Under scrutiny: are pension plans being audited properly?

California CPA, March-April, 2004 by Alex Miller

Listen up. An individual's retirement is sacred. Remember the uproar when it became clear that most Enron employees' retirement had been wiped out? Our profession provides the public with a sense of security about their retirement.

[ILLUSTRATION OMITTED]

Generally, all pension plans with 100 or more eligible participants require an annual audit by a qualified CPA firm.

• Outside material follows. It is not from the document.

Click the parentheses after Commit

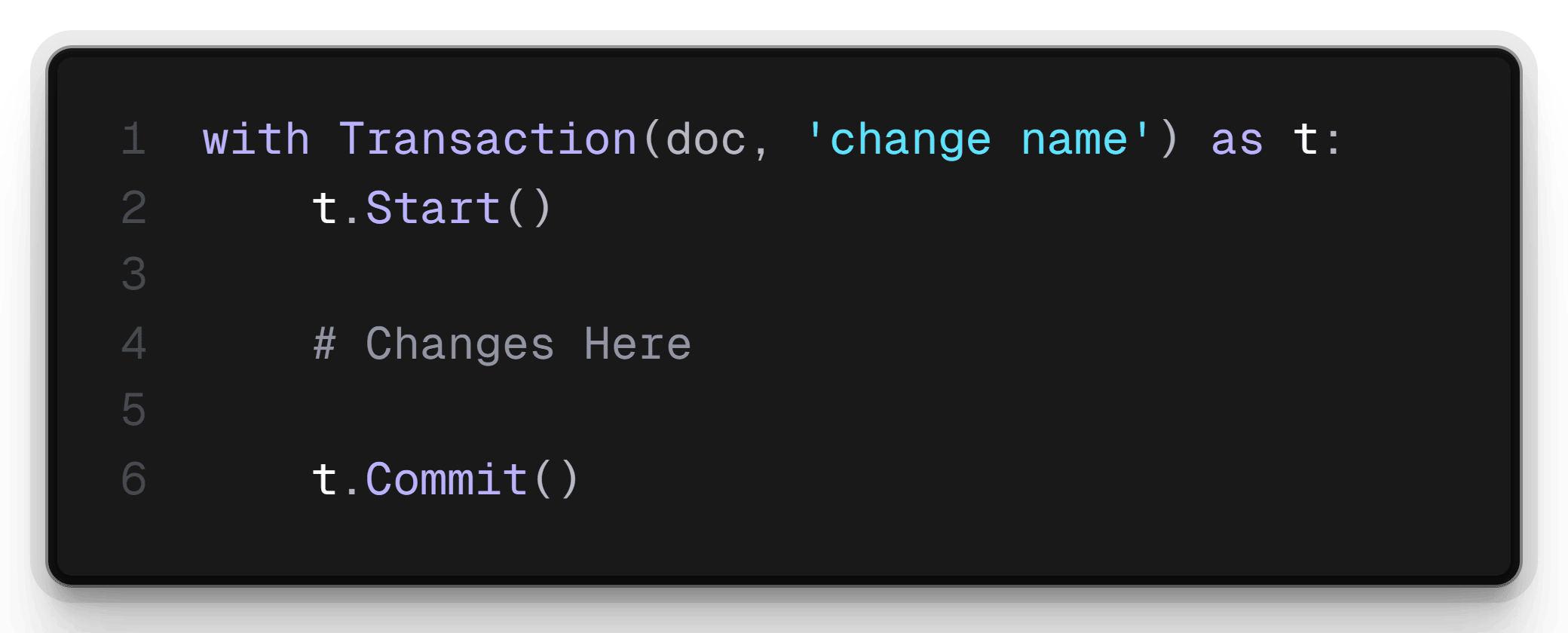pyautogui.click(x=556, y=479)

In turn, firms, corporations and trust funds should be hiring qualified consultants, actuaries, attorneys and administrators to oversee these pension plans--and CPA firms to audit them.

A few years ago, the Office of the Chief Accountant-Employee Benefits Security Administration of the U.S. Department of Labor reviewed of a sample of plans that filed Form 5500 with an attached audit report for the year ended Dec. 31, 1992. The DOL found a 19 percent error rate, indicating that auditors failed to comply with one or more of the established professional standards.

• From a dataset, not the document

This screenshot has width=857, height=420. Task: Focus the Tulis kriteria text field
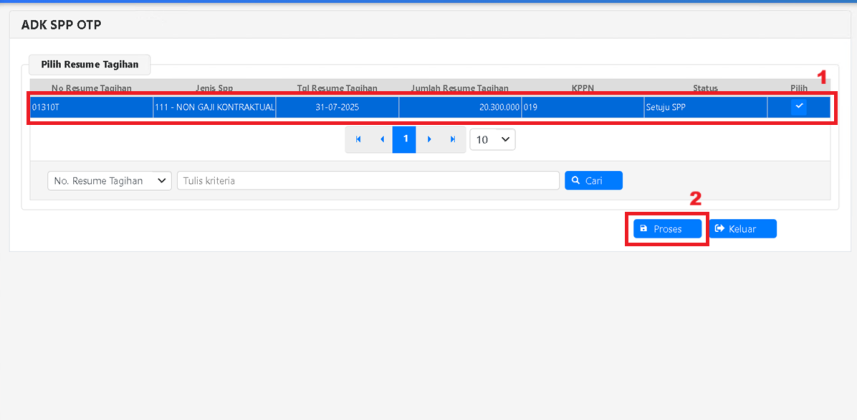pyautogui.click(x=368, y=181)
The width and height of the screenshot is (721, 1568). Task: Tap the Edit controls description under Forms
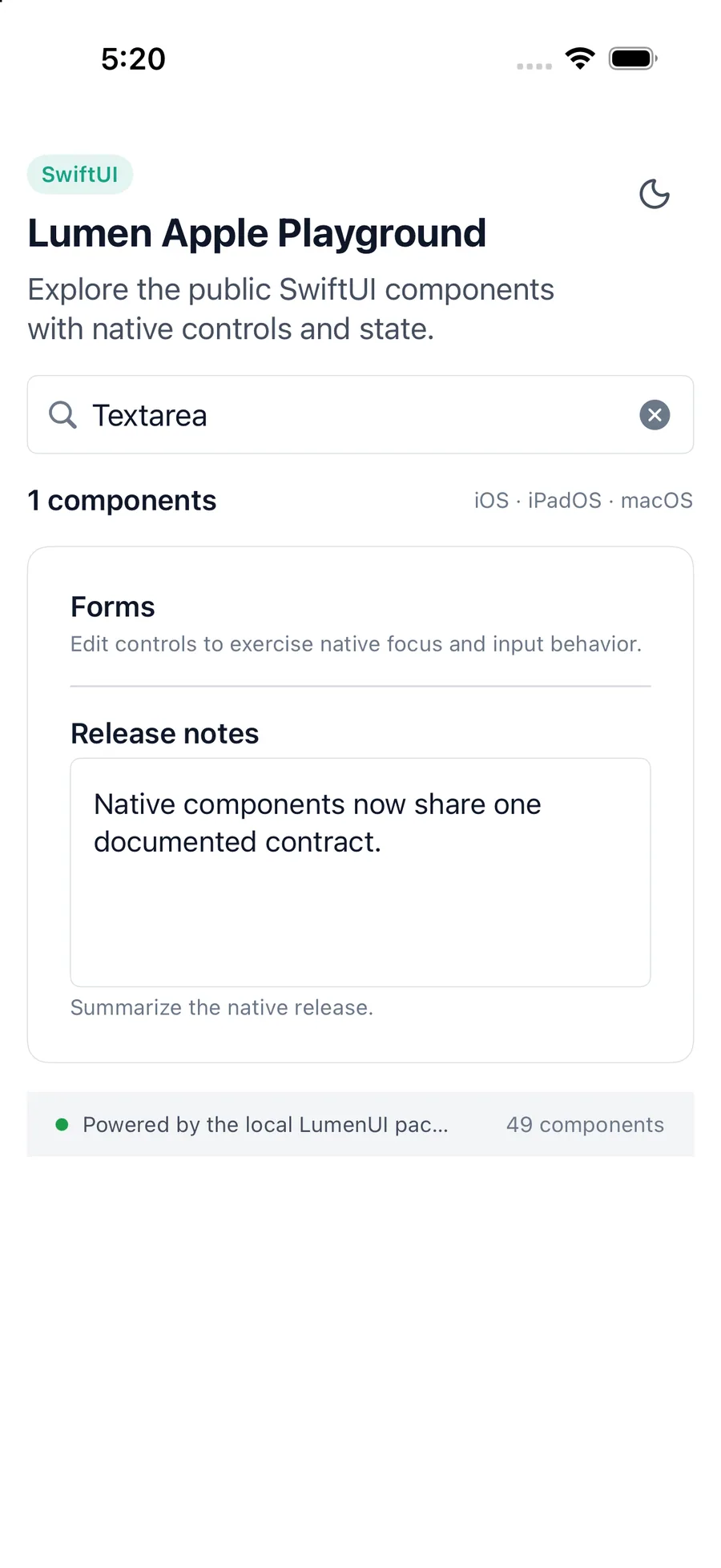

The DOL has performed another review of employee benefit plans for the year ended Dec. 31, 2000, and even though the results are not final, it appears that there is not a marked improvement.

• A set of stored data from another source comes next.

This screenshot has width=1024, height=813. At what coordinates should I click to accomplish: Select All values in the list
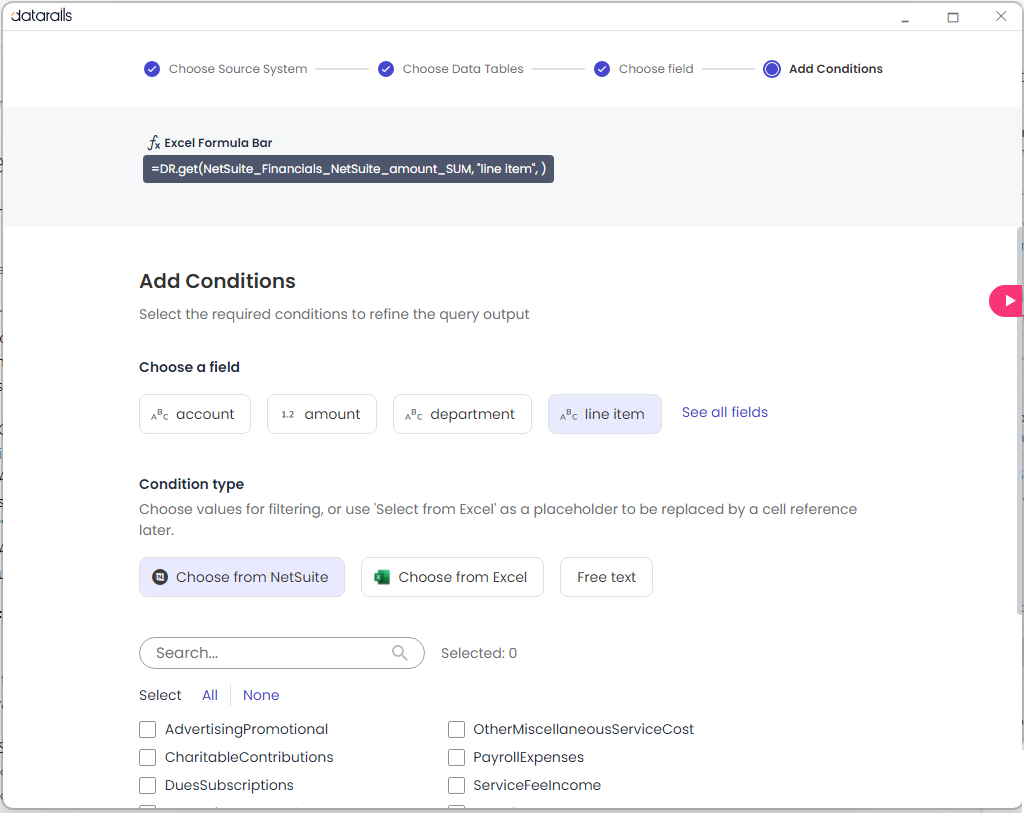point(209,694)
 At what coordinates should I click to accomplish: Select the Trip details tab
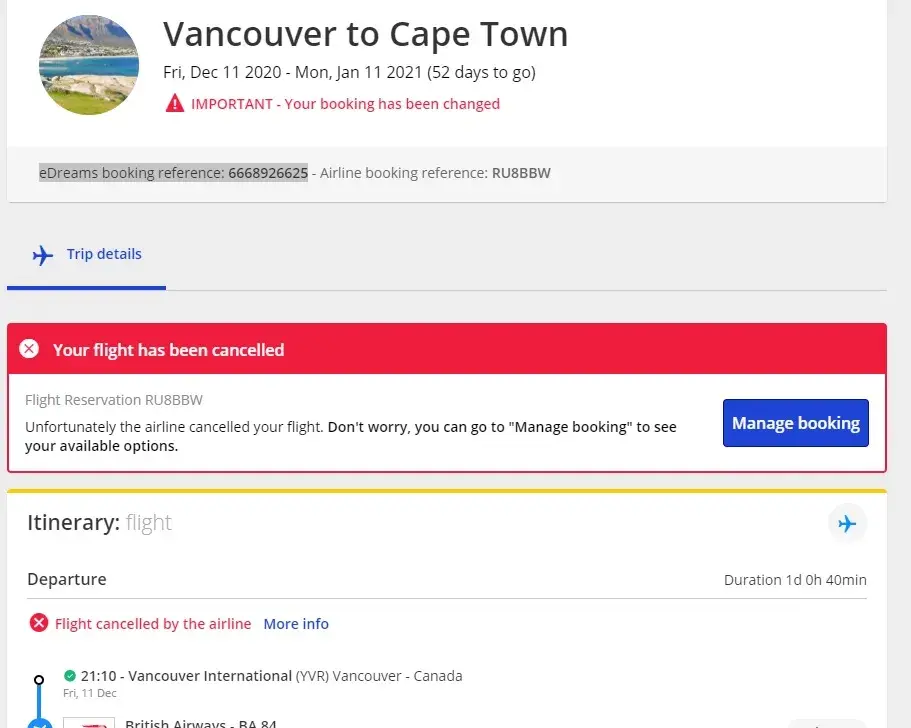[x=104, y=254]
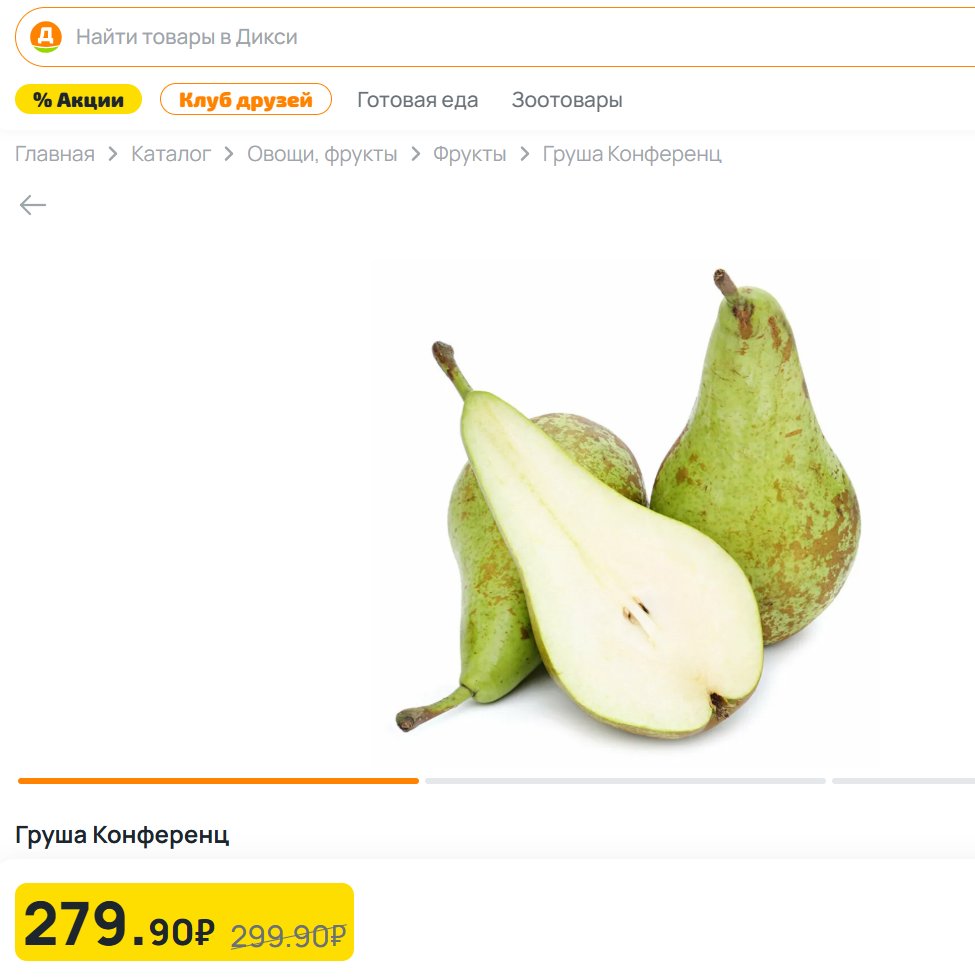Open the Готовая еда menu item
This screenshot has width=975, height=977.
click(x=417, y=100)
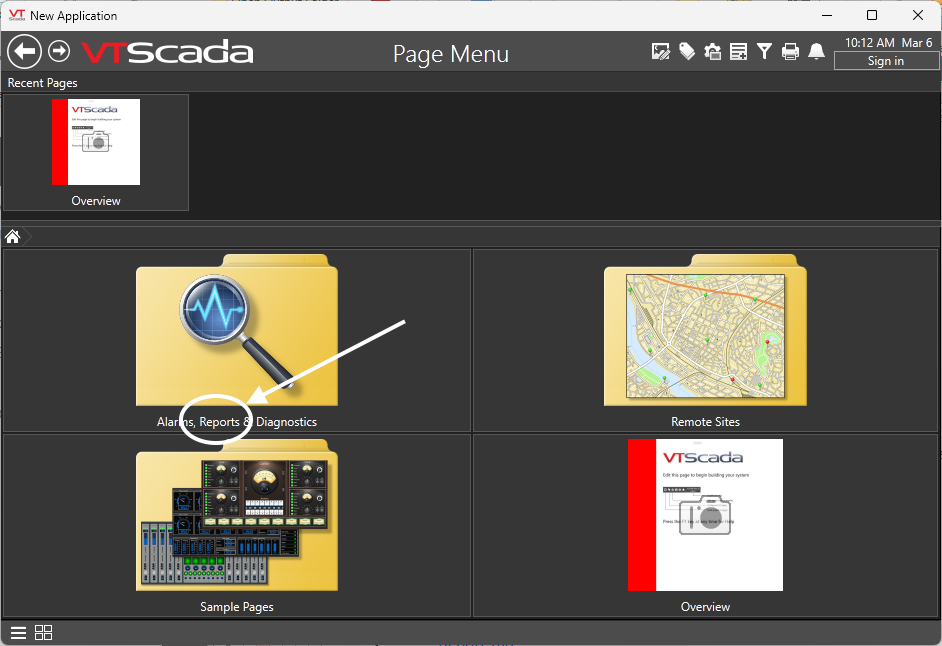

Employee benefit plan audits must be performed in accordance with professional standards and guidance and cover the full scope of audit procedures, not just an audit of the investment assets.

This article highlights important procedures related to audits of defined contribution plans, although many of the steps also would be applicable to defined benefit plan audits.

PLANNING AND THE PENSION AUDIT

During the planning phase of an employee benefit plan audit, the auditor normally should request the following information from the plan's administrator:

1) Access to the employee's census data for the plan year, including date of hire, termination date, hours worked, employee contribution and employer matching (if it applies). birth date and compensation.

2) A cumulative listing of all the participants' accounts for defined contribution plans, including 401(k) plans.

3) A cumulative trust statement from the financial institutions that hold the pension's trusts investments.

4) A listing of all participant loans and their activity during the year, along with the requirements to obtain a loan.

5) Access to the pensioner's files containing documentation for the monthly pension benefits that the participant is receiving, including the approval for the pension benefit.

6) The SAS 70 reports describing the internal controls for the service organizations that hold the pension fund investments, execute transactions and maintain the related accountability. Distinguish between a Type 1 report that documents internal controls and a Type 2 report that both documents and tests internal controls. A Type 2 report may be used to assess control risk below the maximum. Even though you as the auditor rely on the SAS 70 report for internal control purposes, it is still your ultimate responsibility to read the report and determine if the controls described apply to your client and to carefully evaluate any caveats.

In addition to the information requested from the administrator, the auditor should prepare a planning test scope worksheet to calculate and document the amount that will be considered material to the financial statements in planning the audit. (Note: the DOL considers any dollar amount material.) In addition, the auditor should analyze the change in the financial line items from the prior year's audited financial statements to this year's ending general ledger balances and indicate the assessed audit risk and the evaluation of the control environment.

Consideration also must be given to SAS 99, Consideration of Fraud in a Financial Statement Audit, and should be documented within your audit planning notes. SAS 99 establishes standards and provides guidance to auditors to fulfill their responsibility as to whether the financial statements are free of material misstatement, whether caused by error or fraud.

A determination of whether or not you're going to use a substantive approach or place reliance on internal control should be included within these planning notes. Discussion with the administrator/employer also should cover any related parties involved with the pension trust fund; reportable conditions in internal control; prohibited transactions; commitments and contingencies; subsequent events; and risks and uncertainties.

THE TESTING PHASE OF FIELD WORK

Whether or not you're going to rely on the internal control system of the administrator/employer, you still need to know what to test and look for. From my experience, this is an area where some firms run into problems when they audit employee benefit pension plans. This is also the part of the audit where you can provide clients with value-added service by recommending improvements within their system or by having them accumulate the necessary plan documents that are missing from the administrator's files.

1) Investment asset testing. Obtain a copy of the pension plan's investment policy guidelines, which indicate what type of investments the fund is allowed to invest in. In addition, a lot of policies indicate the maximum percentage that can be maintained in each category. I would highly advise against a pension board in which the directors/trustees are responsible for the investments. You want the expertise of an investment manager, which also adds a layer of fiduciary liability protection.